Leadership through Eyes of a Coach...Alan Booth

Wednesday, July 8, 2009

THE WRONG MESSAGE WHEN WE GIVE RAISES

This entry is not about money! It is about how we communicate.

I just asked 10 of my clients how often they hold back giving an annual increase and/or bonus to people who are not meeting their manager's expectations and not producing at a higher level to justify an increase.

The answer: increases in salary or bonus are generally held back only when an employee or manager is nearing a termination decision for whatever reason, hoping that this act will motivate voluntary severance.

So we have "trained" people to expect raises when a company's profits grow and even a bonus has become expected.
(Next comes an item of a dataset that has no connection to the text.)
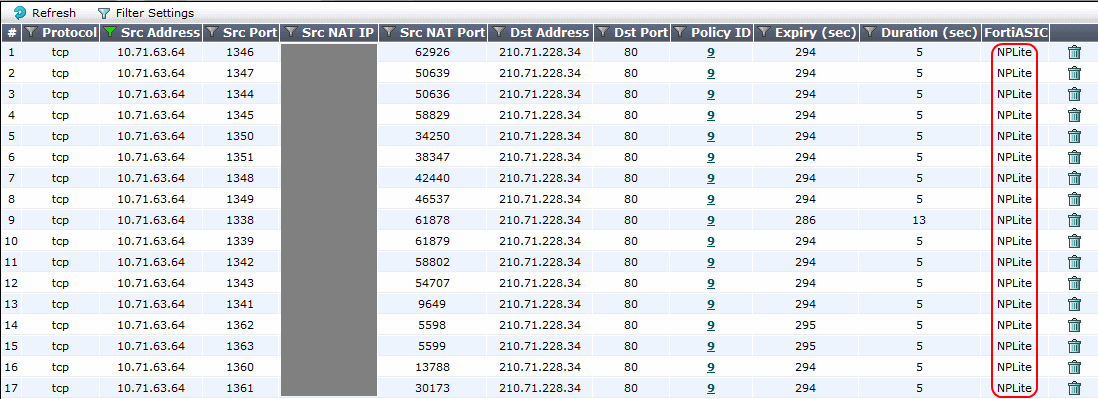The width and height of the screenshot is (1098, 399).
Task: Click the Refresh icon in toolbar
Action: (x=20, y=13)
Worse is the obvious conflict we are causing with these underperforming "B" players is when we do give them an increase in compensation, we are communicating a very clear message that your performance/output is OK.

So the motivation to changing performance does not change and staffing costs increase.
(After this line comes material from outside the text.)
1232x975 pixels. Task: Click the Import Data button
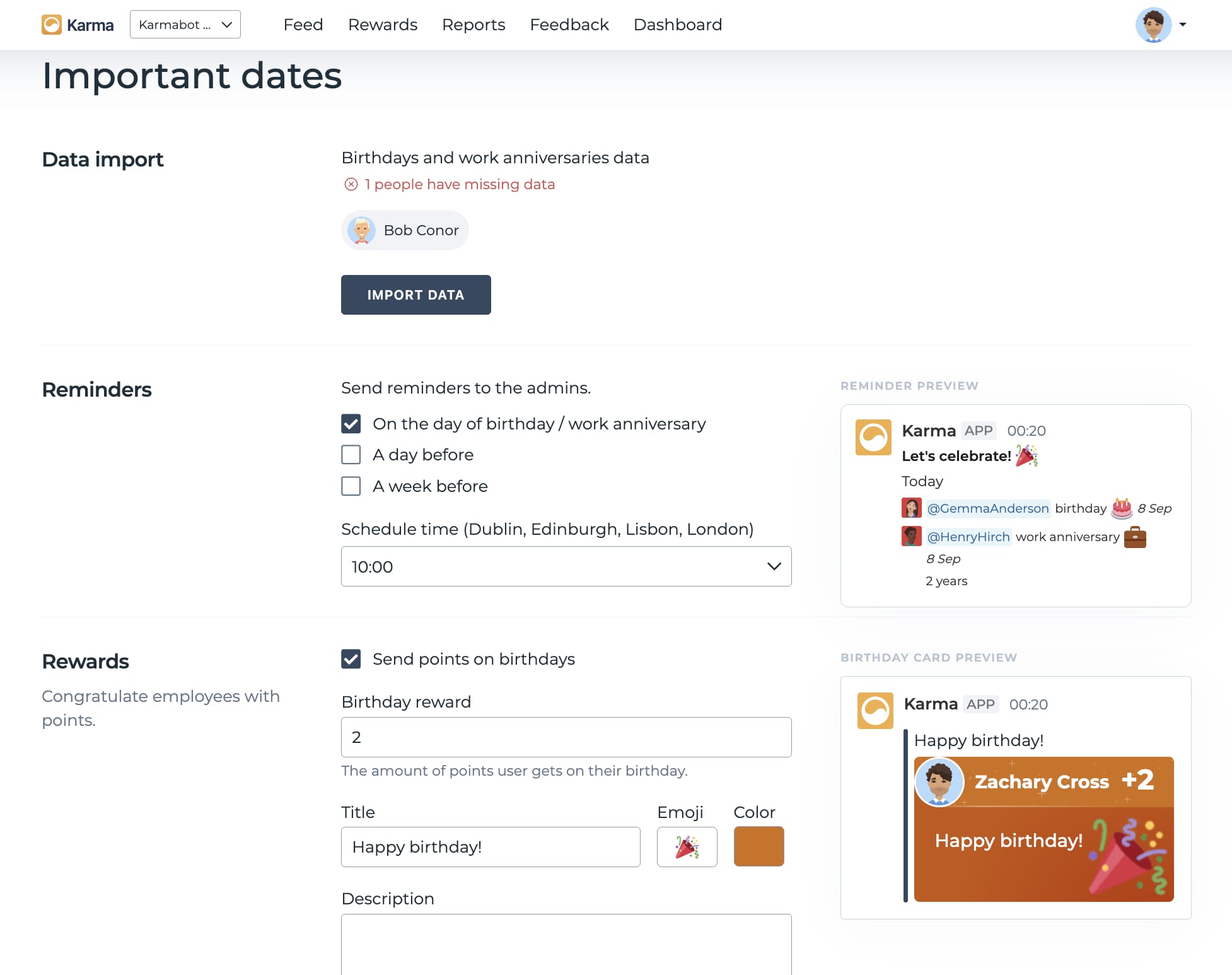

I asked executives what they feel are better options. They reply: [1] replace these people with those who perform better, [2] tolerate their level of performance, [3] reward them less than the previous payout.

What about not giving them an annual increase (especially if they are up to a market level benchmark) and no bonus? Most of my contacts said this would cause more grief than it is worth.
But every single person I have talked to in the past 8 years about this dilemma (118 in one study) 98% admit that they could improve the clarity of measurable expectations for their people...expectations that one could manage to...and compensate according to measurable success!
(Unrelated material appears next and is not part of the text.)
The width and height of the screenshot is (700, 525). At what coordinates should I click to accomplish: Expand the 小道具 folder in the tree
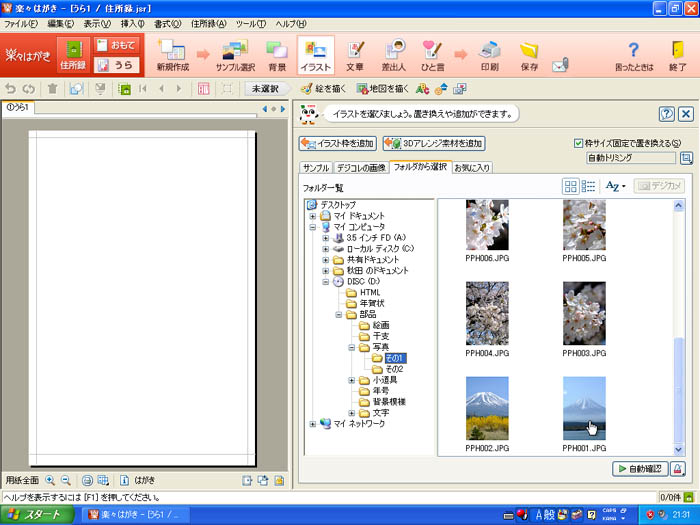tap(351, 380)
Why doe this not happen? "We are too busy." So how long does it take to have this dialogue to establish expectations? In my experience, no more than 2 meetings of about 2 hours each maximum per year. Oh! Both the manager and his/her reports should spend some time preparing for these meetings. Add another hour per year.

The result: pay for performance on an individual basis.

So again, why don't we make the time to have the very basic and critical discussion about expectations of our people? Why don't we have a performance management system that impacts performance?

My guess: lack of knowledge of how to do it and changing the leadership culture of manageing to expectations.